*** Supplied material ***

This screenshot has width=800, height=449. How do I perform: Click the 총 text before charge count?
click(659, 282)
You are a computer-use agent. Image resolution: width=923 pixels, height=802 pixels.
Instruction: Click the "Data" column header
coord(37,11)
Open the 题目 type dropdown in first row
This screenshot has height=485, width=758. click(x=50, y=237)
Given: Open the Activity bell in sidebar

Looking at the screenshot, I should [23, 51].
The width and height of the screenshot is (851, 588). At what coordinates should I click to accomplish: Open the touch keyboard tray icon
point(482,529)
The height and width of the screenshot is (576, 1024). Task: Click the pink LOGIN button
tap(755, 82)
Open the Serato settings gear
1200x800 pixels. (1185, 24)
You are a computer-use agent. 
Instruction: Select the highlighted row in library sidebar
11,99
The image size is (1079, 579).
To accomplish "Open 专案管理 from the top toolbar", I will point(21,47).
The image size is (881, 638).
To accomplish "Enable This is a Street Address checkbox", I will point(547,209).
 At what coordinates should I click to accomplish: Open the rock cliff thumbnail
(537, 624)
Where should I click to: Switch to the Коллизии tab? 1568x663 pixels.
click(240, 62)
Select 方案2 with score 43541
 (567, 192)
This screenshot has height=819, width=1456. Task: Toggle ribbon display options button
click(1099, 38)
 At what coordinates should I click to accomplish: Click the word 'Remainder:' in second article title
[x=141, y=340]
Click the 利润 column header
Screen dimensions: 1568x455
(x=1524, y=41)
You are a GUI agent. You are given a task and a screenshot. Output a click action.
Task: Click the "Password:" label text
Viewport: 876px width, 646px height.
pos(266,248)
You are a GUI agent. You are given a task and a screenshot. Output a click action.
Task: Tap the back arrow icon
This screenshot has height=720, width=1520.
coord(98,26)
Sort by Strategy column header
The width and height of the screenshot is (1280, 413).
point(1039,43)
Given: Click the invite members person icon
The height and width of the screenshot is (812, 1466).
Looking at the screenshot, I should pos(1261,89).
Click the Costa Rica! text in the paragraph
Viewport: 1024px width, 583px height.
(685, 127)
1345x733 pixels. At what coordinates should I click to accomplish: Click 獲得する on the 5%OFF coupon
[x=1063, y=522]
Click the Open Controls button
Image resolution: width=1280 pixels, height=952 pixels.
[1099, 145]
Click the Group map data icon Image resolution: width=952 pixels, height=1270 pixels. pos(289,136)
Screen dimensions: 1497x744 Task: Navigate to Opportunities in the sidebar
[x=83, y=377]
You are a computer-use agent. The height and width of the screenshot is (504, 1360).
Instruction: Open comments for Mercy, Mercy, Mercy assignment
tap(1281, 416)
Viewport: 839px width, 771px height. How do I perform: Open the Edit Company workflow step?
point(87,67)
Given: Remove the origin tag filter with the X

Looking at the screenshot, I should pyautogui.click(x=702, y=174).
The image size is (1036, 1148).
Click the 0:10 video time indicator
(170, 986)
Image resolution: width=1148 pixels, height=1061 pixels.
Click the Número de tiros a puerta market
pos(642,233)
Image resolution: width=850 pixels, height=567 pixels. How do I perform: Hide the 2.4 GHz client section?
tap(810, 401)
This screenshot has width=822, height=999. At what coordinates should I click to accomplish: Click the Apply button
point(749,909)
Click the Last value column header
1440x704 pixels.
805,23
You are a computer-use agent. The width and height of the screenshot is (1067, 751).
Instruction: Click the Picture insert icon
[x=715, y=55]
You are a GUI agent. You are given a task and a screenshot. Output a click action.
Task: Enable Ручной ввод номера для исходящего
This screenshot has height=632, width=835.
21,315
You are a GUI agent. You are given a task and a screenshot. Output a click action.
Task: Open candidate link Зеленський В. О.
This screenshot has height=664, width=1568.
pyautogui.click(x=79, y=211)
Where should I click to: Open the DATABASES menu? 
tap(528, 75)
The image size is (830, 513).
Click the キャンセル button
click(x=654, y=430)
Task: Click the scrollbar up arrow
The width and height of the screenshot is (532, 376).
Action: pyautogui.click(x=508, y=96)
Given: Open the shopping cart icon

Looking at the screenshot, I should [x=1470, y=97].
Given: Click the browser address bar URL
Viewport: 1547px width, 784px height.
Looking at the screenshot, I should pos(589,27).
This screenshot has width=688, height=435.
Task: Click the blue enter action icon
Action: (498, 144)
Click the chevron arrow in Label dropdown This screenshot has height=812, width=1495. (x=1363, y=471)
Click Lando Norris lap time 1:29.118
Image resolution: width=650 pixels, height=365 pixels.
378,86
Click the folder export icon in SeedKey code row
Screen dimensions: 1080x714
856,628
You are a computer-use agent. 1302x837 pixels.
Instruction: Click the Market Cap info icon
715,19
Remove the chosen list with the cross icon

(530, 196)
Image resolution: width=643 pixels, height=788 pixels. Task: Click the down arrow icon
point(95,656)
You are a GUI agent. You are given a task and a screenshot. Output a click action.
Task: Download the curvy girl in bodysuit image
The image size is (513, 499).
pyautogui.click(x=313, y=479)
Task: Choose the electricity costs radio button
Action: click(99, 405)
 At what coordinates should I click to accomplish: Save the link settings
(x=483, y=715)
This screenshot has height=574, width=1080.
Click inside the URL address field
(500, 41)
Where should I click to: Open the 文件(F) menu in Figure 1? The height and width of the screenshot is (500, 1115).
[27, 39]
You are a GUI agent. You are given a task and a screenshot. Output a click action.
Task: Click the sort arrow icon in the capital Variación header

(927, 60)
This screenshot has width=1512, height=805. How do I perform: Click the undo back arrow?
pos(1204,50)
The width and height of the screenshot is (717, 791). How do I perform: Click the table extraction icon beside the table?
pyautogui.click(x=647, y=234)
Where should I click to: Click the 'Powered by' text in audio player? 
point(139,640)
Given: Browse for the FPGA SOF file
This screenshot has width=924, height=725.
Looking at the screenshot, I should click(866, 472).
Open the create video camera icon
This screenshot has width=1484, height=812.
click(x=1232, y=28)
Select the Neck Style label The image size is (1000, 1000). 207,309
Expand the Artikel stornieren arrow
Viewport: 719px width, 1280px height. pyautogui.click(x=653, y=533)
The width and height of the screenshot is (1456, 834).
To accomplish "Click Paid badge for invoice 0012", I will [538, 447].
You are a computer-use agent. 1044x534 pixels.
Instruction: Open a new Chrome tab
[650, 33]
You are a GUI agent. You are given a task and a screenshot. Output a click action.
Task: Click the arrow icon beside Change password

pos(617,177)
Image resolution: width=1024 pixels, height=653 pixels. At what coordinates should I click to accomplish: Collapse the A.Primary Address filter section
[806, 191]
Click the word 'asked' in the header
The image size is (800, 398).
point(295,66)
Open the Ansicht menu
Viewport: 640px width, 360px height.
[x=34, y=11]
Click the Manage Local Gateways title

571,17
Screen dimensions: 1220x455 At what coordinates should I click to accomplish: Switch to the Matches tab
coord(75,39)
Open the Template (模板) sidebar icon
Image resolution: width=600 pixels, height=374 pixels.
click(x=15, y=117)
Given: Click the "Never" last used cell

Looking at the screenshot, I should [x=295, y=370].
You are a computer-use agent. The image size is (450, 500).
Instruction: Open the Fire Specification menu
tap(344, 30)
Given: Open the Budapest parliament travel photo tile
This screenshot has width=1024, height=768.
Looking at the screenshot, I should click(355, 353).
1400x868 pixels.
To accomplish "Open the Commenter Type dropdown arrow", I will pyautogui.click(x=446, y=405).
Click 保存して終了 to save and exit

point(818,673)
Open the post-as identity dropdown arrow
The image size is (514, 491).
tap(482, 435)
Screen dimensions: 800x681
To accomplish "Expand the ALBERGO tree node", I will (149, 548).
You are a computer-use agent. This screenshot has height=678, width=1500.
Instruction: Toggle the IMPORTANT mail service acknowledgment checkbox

*** End of Supplied material ***

Task requirements ▸ Reproduce every entry above so that each one matches its source exactly.

Final answer ▸
This screenshot has width=800, height=449. How do I perform: Click the 총 text before charge count?
click(659, 282)
You are a computer-use agent. Image resolution: width=923 pixels, height=802 pixels.
Instruction: Click the "Data" column header
coord(37,11)
Open the 题目 type dropdown in first row
This screenshot has height=485, width=758. click(x=50, y=237)
Given: Open the Activity bell in sidebar

Looking at the screenshot, I should [23, 51].
The width and height of the screenshot is (851, 588). At what coordinates should I click to accomplish: Open the touch keyboard tray icon
point(482,529)
The height and width of the screenshot is (576, 1024). Task: Click the pink LOGIN button
tap(755, 82)
Open the Serato settings gear
1200x800 pixels. (1185, 24)
You are a computer-use agent. 
Instruction: Select the highlighted row in library sidebar
11,99
The image size is (1079, 579).
To accomplish "Open 专案管理 from the top toolbar", I will point(21,47).
The image size is (881, 638).
To accomplish "Enable This is a Street Address checkbox", I will point(547,209).
 At what coordinates should I click to accomplish: Open the rock cliff thumbnail
(537, 624)
Where should I click to: Switch to the Коллизии tab? 1568x663 pixels.
click(240, 62)
Select 方案2 with score 43541
 (567, 192)
This screenshot has height=819, width=1456. Task: Toggle ribbon display options button
click(1099, 38)
 At what coordinates should I click to accomplish: Click the word 'Remainder:' in second article title
[x=141, y=340]
Click the 利润 column header
Screen dimensions: 1568x455
(x=1524, y=41)
You are a GUI agent. You are given a task and a screenshot. Output a click action.
Task: Click the "Password:" label text
Viewport: 876px width, 646px height.
pos(266,248)
You are a GUI agent. You are given a task and a screenshot. Output a click action.
Task: Tap the back arrow icon
This screenshot has height=720, width=1520.
coord(98,26)
Sort by Strategy column header
The width and height of the screenshot is (1280, 413).
point(1039,43)
Given: Click the invite members person icon
The height and width of the screenshot is (812, 1466).
Looking at the screenshot, I should pos(1261,89).
Click the Costa Rica! text in the paragraph
Viewport: 1024px width, 583px height.
(685, 127)
1345x733 pixels. At what coordinates should I click to accomplish: Click 獲得する on the 5%OFF coupon
[x=1063, y=522]
Click the Open Controls button
Image resolution: width=1280 pixels, height=952 pixels.
[1099, 145]
Click the Group map data icon Image resolution: width=952 pixels, height=1270 pixels. pos(289,136)
Screen dimensions: 1497x744 Task: Navigate to Opportunities in the sidebar
[x=83, y=377]
You are a computer-use agent. The height and width of the screenshot is (504, 1360).
Instruction: Open comments for Mercy, Mercy, Mercy assignment
tap(1281, 416)
Viewport: 839px width, 771px height. How do I perform: Open the Edit Company workflow step?
point(87,67)
Given: Remove the origin tag filter with the X

Looking at the screenshot, I should pyautogui.click(x=702, y=174).
The image size is (1036, 1148).
Click the 0:10 video time indicator
(170, 986)
Image resolution: width=1148 pixels, height=1061 pixels.
Click the Número de tiros a puerta market
pos(642,233)
Image resolution: width=850 pixels, height=567 pixels. How do I perform: Hide the 2.4 GHz client section?
tap(810, 401)
This screenshot has width=822, height=999. At what coordinates should I click to accomplish: Click the Apply button
point(749,909)
Click the Last value column header
1440x704 pixels.
805,23
You are a computer-use agent. The width and height of the screenshot is (1067, 751).
Instruction: Click the Picture insert icon
[x=715, y=55]
You are a GUI agent. You are given a task and a screenshot. Output a click action.
Task: Enable Ручной ввод номера для исходящего
This screenshot has height=632, width=835.
21,315
You are a GUI agent. You are given a task and a screenshot. Output a click action.
Task: Open candidate link Зеленський В. О.
This screenshot has height=664, width=1568.
pyautogui.click(x=79, y=211)
Where should I click to: Open the DATABASES menu? 
tap(528, 75)
The image size is (830, 513).
Click the キャンセル button
click(x=654, y=430)
Task: Click the scrollbar up arrow
The width and height of the screenshot is (532, 376).
Action: pyautogui.click(x=508, y=96)
Given: Open the shopping cart icon

Looking at the screenshot, I should [x=1470, y=97].
Given: Click the browser address bar URL
Viewport: 1547px width, 784px height.
Looking at the screenshot, I should pos(589,27).
This screenshot has width=688, height=435.
Task: Click the blue enter action icon
Action: (498, 144)
Click the chevron arrow in Label dropdown This screenshot has height=812, width=1495. (x=1363, y=471)
Click Lando Norris lap time 1:29.118
Image resolution: width=650 pixels, height=365 pixels.
378,86
Click the folder export icon in SeedKey code row
Screen dimensions: 1080x714
856,628
You are a computer-use agent. 1302x837 pixels.
Instruction: Click the Market Cap info icon
715,19
Remove the chosen list with the cross icon

(530, 196)
Image resolution: width=643 pixels, height=788 pixels. Task: Click the down arrow icon
point(95,656)
You are a GUI agent. You are given a task and a screenshot. Output a click action.
Task: Download the curvy girl in bodysuit image
The image size is (513, 499).
pyautogui.click(x=313, y=479)
Task: Choose the electricity costs radio button
Action: click(99, 405)
 At what coordinates should I click to accomplish: Save the link settings
(x=483, y=715)
This screenshot has height=574, width=1080.
Click inside the URL address field
(500, 41)
Where should I click to: Open the 文件(F) menu in Figure 1? The height and width of the screenshot is (500, 1115).
[27, 39]
You are a GUI agent. You are given a task and a screenshot. Output a click action.
Task: Click the sort arrow icon in the capital Variación header

(927, 60)
This screenshot has width=1512, height=805. How do I perform: Click the undo back arrow?
pos(1204,50)
The width and height of the screenshot is (717, 791). How do I perform: Click the table extraction icon beside the table?
pyautogui.click(x=647, y=234)
Where should I click to: Click the 'Powered by' text in audio player? 
point(139,640)
Given: Browse for the FPGA SOF file
This screenshot has width=924, height=725.
Looking at the screenshot, I should click(866, 472).
Open the create video camera icon
This screenshot has width=1484, height=812.
click(x=1232, y=28)
Select the Neck Style label The image size is (1000, 1000). 207,309
Expand the Artikel stornieren arrow
Viewport: 719px width, 1280px height. pyautogui.click(x=653, y=533)
The width and height of the screenshot is (1456, 834).
To accomplish "Click Paid badge for invoice 0012", I will [538, 447].
You are a computer-use agent. 1044x534 pixels.
Instruction: Open a new Chrome tab
[650, 33]
You are a GUI agent. You are given a task and a screenshot. Output a click action.
Task: Click the arrow icon beside Change password

pos(617,177)
Image resolution: width=1024 pixels, height=653 pixels. At what coordinates should I click to accomplish: Collapse the A.Primary Address filter section
[806, 191]
Click the word 'asked' in the header
The image size is (800, 398).
point(295,66)
Open the Ansicht menu
Viewport: 640px width, 360px height.
[x=34, y=11]
Click the Manage Local Gateways title

571,17
Screen dimensions: 1220x455 At what coordinates should I click to accomplish: Switch to the Matches tab
coord(75,39)
Open the Template (模板) sidebar icon
Image resolution: width=600 pixels, height=374 pixels.
click(x=15, y=117)
Given: Click the "Never" last used cell

Looking at the screenshot, I should [x=295, y=370].
You are a computer-use agent. The image size is (450, 500).
Instruction: Open the Fire Specification menu
tap(344, 30)
Given: Open the Budapest parliament travel photo tile
This screenshot has width=1024, height=768.
Looking at the screenshot, I should click(355, 353).
1400x868 pixels.
To accomplish "Open the Commenter Type dropdown arrow", I will pyautogui.click(x=446, y=405).
Click 保存して終了 to save and exit

point(818,673)
Open the post-as identity dropdown arrow
The image size is (514, 491).
tap(482, 435)
Screen dimensions: 800x681
To accomplish "Expand the ALBERGO tree node", I will (149, 548).
You are a computer-use agent. This screenshot has height=678, width=1500.
Instruction: Toggle the IMPORTANT mail service acknowledgment checkbox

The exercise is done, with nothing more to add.